無理なことは強制しないといふ習慣がなぜ日本社会にないかといへば、明治維新以降世の中が急激に変化したからだ。更に高度経済成長で急激に変化したからだ。ところが山口氏は
建前や大目標が支配する空間における精神主義の病理が露呈した結果だと、私は考えている
と精神主義のせいにした。昨日も述べたように精神主義の本来の意味は、物質主義と唯物論の対義語である。そこをあいまいにしたままで根性論の意味で使ひ、それでゐて読者には精神主義が悪いような印象を与へる。実に手の込んだ工作である。

保存済みデータ項目
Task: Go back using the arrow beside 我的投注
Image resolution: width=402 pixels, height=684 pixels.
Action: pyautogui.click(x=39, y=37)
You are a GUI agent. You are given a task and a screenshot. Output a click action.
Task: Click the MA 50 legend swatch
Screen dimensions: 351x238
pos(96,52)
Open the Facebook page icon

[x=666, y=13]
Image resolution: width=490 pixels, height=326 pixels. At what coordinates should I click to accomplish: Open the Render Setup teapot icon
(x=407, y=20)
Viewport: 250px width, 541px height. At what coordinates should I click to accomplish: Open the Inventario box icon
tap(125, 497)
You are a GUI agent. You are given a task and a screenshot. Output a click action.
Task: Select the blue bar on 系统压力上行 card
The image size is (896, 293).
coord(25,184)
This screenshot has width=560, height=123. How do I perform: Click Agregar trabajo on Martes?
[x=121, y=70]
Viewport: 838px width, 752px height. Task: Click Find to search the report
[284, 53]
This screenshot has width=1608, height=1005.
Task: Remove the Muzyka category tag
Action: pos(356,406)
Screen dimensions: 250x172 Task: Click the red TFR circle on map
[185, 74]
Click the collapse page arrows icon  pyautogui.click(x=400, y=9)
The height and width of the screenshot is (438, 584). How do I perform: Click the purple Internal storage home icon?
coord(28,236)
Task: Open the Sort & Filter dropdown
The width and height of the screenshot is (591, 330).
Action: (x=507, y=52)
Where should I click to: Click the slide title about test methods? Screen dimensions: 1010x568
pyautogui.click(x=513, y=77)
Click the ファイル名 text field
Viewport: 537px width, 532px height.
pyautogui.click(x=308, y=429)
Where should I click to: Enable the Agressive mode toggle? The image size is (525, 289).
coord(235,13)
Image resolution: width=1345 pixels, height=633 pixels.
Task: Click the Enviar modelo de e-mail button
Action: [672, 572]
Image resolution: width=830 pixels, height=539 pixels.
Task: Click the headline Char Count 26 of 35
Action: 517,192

| やること |
a) 本文の「無理なことは強制しないといふ習慣が」で始まる段落を、主な内容を保ったまま、より短く書き直しなさい。
b) 本文の「無理なことは強制しないといふ」から「印象を与へる。実に手の込んだ工作である。」までを、一字も変えずに出力しなさい。
データは参照しなくてよい。

| 解答一覧 |
a) 日本社会に無理を強制しない習慣がないのは、明治維新以降と高度経済成長期に世の中が急激に変化したためだ。ところが山口氏はそれを、建前や大目標が支配する空間における精神主義の病理のせいにした。精神主義の本来の意味は物質主義と唯物論の対義語なのに、そこをあいまいにしたまま根性論の意味で使い、読者に精神主義が悪いような印象を与えている。これは実に手の込んだ工作である。

b)
無理なことは強制しないといふ習慣がなぜ日本社会にないかといへば、明治維新以降世の中が急激に変化したからだ。更に高度経済成長で急激に変化したからだ。ところが山口氏は
建前や大目標が支配する空間における精神主義の病理が露呈した結果だと、私は考えている
と精神主義のせいにした。昨日も述べたように精神主義の本来の意味は、物質主義と唯物論の対義語である。そこをあいまいにしたままで根性論の意味で使ひ、それでゐて読者には精神主義が悪いような印象を与へる。実に手の込んだ工作である。